No início de julho, começou a sentir sintomas de gripe. Achou que seria um resfriado típico do inverno e, por isso, demorou a buscar atendimento. Internado, ficou 12 dias na UTI, mas não resistiu à doença. Morreu no mesmo dia que a mãe, um baque para toda a família.
Além do luto, ainda teve que lidar com comentários maldosos de que a família teria se reunido em uma festa no sítio durante a pandemia. A última reunião familiar, diz Rodrigo, havia acontecido no ano passado, quando comemoraram os 65 anos de casamento dos avós.
Depois do pai e dos avós, Rodrigo ainda perdeu dois tios, irmãos de seu pai. Um deles, Francisco Padilha, atuava no mesmo ramo: era dono de um restaurante na cidade vizinha de Canela.
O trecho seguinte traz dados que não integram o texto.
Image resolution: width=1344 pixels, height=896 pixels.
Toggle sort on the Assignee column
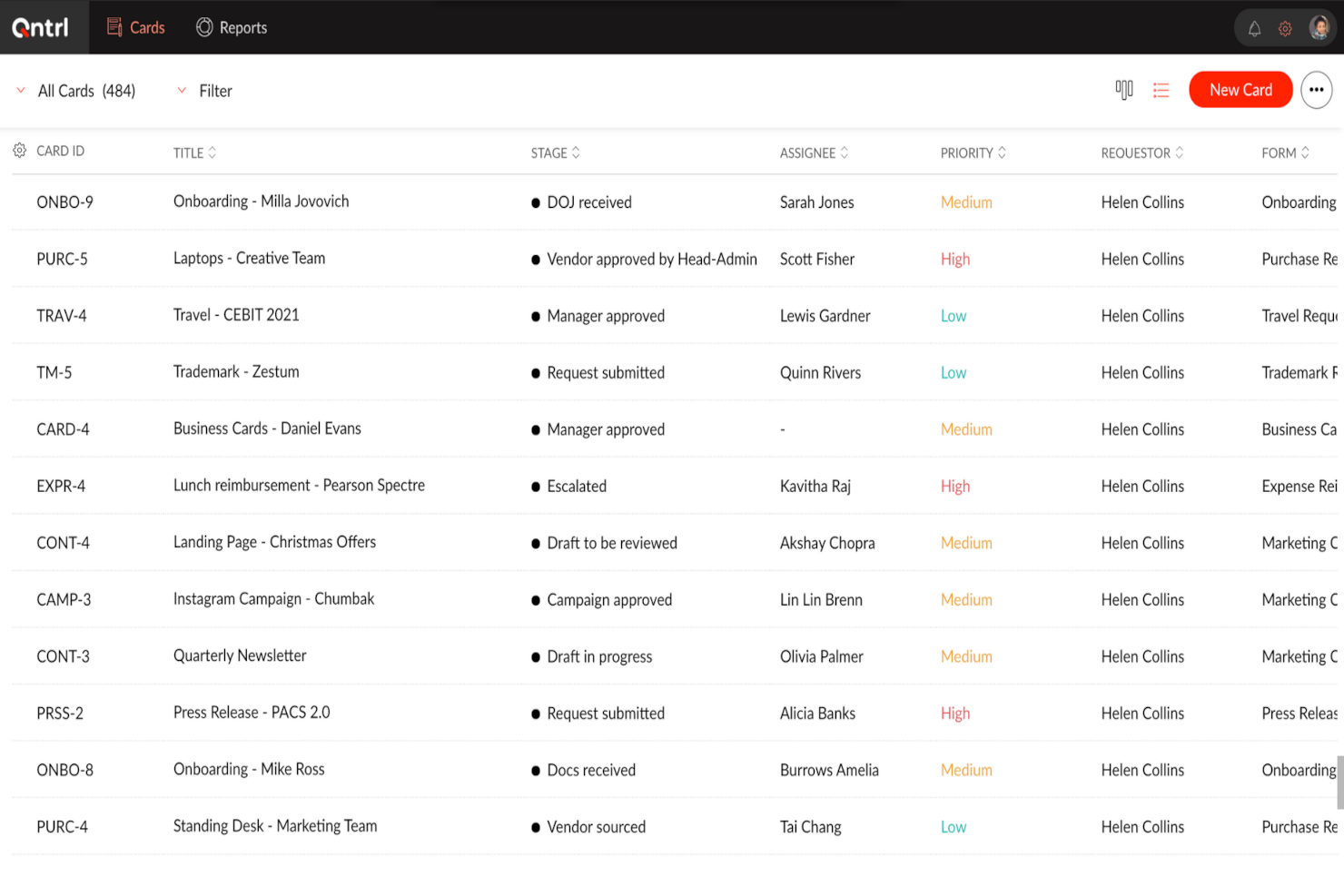coord(845,153)
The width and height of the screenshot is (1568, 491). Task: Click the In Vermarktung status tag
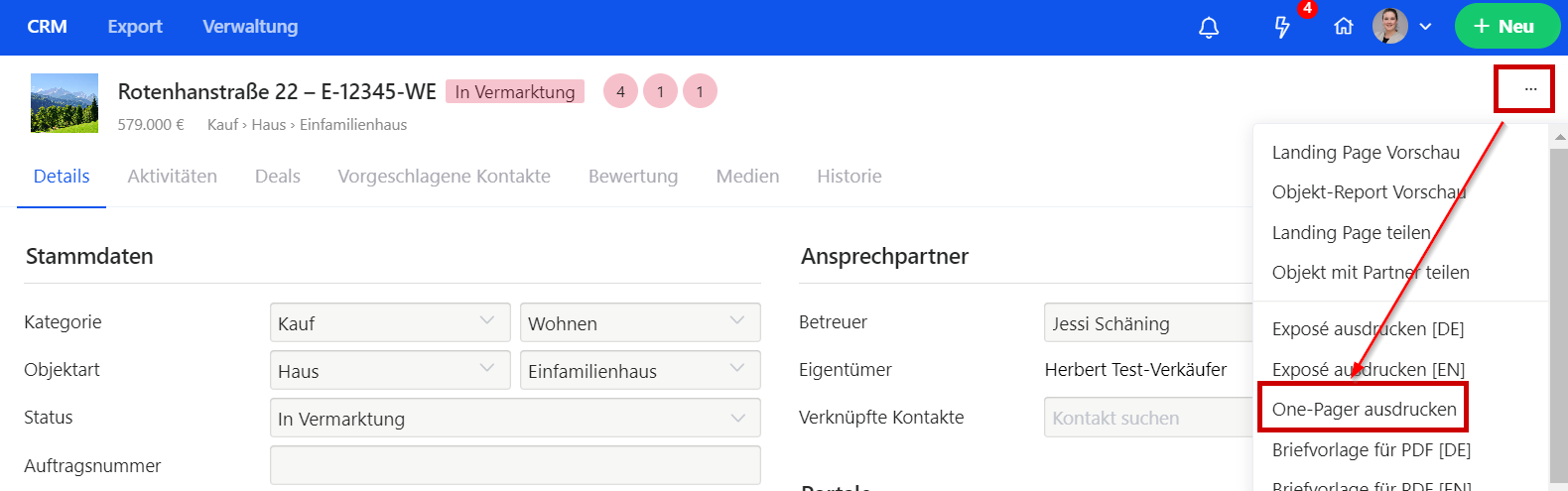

Casos semelhantes aconteceram em outros estados. Na cidade de Cândido Sales, sudoeste da Bahia, mãe e duas filhas morreram em agosto em um intervalo de oito dias, contaminadas pelo novo coronavírus.
A mãe tinha 79 anos e morreu após ter sido internada em um hospital na cidade vizinha Vitória da Conquista. As duas filhas morreram na própria cidade. Seus nomes foram preservados a pedido de familiares.
A cidade de Natal (RN) registrou uma situação parecida: mãe e duas irmãs morreram de Covid-19 em um período de dez dias. As irmãs Maria José da Silva, 55, e Maria Gorete da Silva, 49, morreram com uma diferença de horas após terem sido internadas em um hospital na capital potiguar.
A psicóloga Luciana Mazorra, do instituto especializado em luto Quatro Estações, alerta que as perdas múltiplas podem resultar em um luto mais complicado para as famílias.
“É uma sobrecarga muito grande para este enlutado, que muitas vezes perde justamente as pessoas que estariam ao lado para dar suporte nesse momento difícil”, explica.
Quando as mortes acontecem em meio a uma pandemia como a da Covid-19, uma série de fatores torna a situação ainda mais difícil: o fator surpresa de uma morte prematura, a distância durante a internação e as limitações nos rituais de despedida, como velório, enterro ou cremação.
Para completar, o enlutado ainda enfrenta obstáculos para retomar a vida, já que a pandemia impede a proximidade física das redes de apoio.
Essas dificuldades foram enfrentadas pela família Oliveira, em Jaboatão dos Guararapes. As restrições para a realização do enterro, contudo, não impediram uma homenagem a Cristóvão, que assim como Levino Ferreira, tocava saxofone.
Músicos do Grêmio Lítero Musical Bonjardinense, onde ele tocou na juventude, fizeram uma apresentação junto à casa da família.